— Task directions —
Take each line from the entries that holds "below" and copy it out.

— Excerpted records —
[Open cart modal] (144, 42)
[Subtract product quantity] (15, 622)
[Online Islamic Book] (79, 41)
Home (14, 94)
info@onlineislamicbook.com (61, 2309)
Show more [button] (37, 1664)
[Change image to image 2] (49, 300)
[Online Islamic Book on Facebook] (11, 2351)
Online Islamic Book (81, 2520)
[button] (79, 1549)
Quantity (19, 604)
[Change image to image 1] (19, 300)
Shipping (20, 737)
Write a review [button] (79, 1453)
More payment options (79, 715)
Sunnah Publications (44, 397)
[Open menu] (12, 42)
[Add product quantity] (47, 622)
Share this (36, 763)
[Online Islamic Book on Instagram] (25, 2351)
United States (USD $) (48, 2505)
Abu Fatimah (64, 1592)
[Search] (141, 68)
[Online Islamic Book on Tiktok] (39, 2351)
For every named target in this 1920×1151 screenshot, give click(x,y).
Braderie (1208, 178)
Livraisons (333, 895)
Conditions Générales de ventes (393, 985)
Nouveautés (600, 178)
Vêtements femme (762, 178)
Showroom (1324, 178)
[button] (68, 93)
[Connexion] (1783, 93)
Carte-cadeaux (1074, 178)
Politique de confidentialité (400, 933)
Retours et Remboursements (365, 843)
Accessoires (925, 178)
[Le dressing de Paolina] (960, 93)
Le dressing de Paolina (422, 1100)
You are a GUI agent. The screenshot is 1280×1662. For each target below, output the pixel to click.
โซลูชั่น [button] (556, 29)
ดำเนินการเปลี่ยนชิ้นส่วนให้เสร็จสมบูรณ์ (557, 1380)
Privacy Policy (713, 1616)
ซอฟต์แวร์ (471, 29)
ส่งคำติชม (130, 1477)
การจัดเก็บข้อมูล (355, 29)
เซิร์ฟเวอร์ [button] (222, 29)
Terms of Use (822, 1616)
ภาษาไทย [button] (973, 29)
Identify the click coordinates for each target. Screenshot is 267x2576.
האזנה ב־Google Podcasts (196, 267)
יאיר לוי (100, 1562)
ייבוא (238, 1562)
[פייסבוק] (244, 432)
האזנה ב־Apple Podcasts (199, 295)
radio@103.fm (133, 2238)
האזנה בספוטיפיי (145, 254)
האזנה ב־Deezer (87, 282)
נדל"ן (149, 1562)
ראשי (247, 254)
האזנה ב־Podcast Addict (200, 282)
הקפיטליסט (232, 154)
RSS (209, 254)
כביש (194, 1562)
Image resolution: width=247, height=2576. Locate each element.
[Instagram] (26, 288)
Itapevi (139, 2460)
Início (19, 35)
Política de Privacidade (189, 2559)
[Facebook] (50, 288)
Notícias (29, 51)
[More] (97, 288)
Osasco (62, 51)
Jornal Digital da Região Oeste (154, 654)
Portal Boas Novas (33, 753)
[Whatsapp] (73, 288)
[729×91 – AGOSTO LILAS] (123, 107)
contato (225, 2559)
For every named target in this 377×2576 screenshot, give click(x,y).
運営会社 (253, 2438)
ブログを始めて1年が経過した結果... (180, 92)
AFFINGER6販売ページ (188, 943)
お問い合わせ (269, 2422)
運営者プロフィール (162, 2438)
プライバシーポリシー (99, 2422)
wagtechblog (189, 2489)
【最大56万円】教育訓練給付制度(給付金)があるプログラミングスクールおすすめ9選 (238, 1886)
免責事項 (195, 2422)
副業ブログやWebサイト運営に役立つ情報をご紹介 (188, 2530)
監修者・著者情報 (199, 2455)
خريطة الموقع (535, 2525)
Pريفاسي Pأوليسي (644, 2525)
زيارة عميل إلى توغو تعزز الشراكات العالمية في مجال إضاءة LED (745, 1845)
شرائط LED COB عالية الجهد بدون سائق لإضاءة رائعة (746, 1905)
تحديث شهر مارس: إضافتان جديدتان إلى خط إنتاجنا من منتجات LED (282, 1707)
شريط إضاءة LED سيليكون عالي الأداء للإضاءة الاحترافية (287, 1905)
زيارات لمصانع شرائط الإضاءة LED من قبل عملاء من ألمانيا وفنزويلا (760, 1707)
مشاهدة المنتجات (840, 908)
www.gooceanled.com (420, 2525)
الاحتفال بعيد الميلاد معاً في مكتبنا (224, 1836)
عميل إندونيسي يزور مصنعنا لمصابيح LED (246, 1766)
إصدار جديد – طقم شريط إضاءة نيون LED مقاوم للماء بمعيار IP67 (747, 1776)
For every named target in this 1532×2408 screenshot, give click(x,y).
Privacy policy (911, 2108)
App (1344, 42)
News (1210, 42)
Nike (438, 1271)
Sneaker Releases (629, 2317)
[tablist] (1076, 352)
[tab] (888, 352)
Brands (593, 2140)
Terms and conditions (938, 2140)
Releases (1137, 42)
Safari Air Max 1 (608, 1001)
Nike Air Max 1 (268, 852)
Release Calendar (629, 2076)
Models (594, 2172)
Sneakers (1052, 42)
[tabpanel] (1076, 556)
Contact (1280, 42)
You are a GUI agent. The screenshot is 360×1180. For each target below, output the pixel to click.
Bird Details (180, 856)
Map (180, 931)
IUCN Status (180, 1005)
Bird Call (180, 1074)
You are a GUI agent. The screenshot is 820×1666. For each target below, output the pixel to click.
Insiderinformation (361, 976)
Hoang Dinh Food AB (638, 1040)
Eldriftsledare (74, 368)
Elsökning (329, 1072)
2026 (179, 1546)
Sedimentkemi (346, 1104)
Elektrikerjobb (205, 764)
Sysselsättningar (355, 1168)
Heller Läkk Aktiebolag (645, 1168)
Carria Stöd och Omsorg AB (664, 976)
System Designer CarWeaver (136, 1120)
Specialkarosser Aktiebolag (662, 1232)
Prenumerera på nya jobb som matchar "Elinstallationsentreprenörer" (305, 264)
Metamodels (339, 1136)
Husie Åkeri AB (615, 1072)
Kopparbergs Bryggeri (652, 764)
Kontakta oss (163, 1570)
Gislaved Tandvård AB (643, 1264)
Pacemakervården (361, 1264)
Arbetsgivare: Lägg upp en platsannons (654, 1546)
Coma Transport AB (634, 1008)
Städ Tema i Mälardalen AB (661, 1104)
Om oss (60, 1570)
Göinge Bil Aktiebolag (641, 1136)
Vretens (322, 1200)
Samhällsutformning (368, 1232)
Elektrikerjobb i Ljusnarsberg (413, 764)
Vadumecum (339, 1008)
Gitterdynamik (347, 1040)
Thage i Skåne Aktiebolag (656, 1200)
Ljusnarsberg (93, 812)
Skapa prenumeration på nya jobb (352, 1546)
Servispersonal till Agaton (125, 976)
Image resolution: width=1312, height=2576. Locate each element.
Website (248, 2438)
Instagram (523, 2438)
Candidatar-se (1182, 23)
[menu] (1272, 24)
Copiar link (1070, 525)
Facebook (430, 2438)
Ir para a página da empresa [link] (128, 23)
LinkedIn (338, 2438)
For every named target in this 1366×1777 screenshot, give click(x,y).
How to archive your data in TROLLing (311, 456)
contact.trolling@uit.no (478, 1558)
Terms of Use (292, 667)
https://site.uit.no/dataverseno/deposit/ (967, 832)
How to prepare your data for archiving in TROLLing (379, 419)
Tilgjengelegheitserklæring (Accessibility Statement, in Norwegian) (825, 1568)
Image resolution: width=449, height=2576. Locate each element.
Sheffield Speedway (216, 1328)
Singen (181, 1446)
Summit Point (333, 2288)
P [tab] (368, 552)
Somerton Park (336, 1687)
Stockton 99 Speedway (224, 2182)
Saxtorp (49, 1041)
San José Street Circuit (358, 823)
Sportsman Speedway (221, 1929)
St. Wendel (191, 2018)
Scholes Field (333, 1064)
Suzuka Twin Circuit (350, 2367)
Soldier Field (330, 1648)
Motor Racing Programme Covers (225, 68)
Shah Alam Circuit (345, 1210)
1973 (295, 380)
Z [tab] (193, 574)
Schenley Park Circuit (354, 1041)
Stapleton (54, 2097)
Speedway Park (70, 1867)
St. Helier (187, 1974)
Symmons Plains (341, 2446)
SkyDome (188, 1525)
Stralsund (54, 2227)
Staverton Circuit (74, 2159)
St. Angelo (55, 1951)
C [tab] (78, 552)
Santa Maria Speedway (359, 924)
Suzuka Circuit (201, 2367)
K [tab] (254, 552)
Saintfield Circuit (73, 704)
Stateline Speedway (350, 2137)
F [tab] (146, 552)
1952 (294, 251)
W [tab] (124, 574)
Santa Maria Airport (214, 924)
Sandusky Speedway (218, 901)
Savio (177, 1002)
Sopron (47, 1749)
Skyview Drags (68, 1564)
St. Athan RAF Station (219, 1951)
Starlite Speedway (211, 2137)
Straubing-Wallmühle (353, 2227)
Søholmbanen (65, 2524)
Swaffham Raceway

— Answer area —
You are a GUI agent. The screenshot is 1280×1662. For each target below, output the pixel to click.
You are a GUI agent. The screenshot is 360×1180. For each target below, output the pixel to click.
You are a GUI agent. The screenshot is 820×1666. For each target below, output the pixel to click.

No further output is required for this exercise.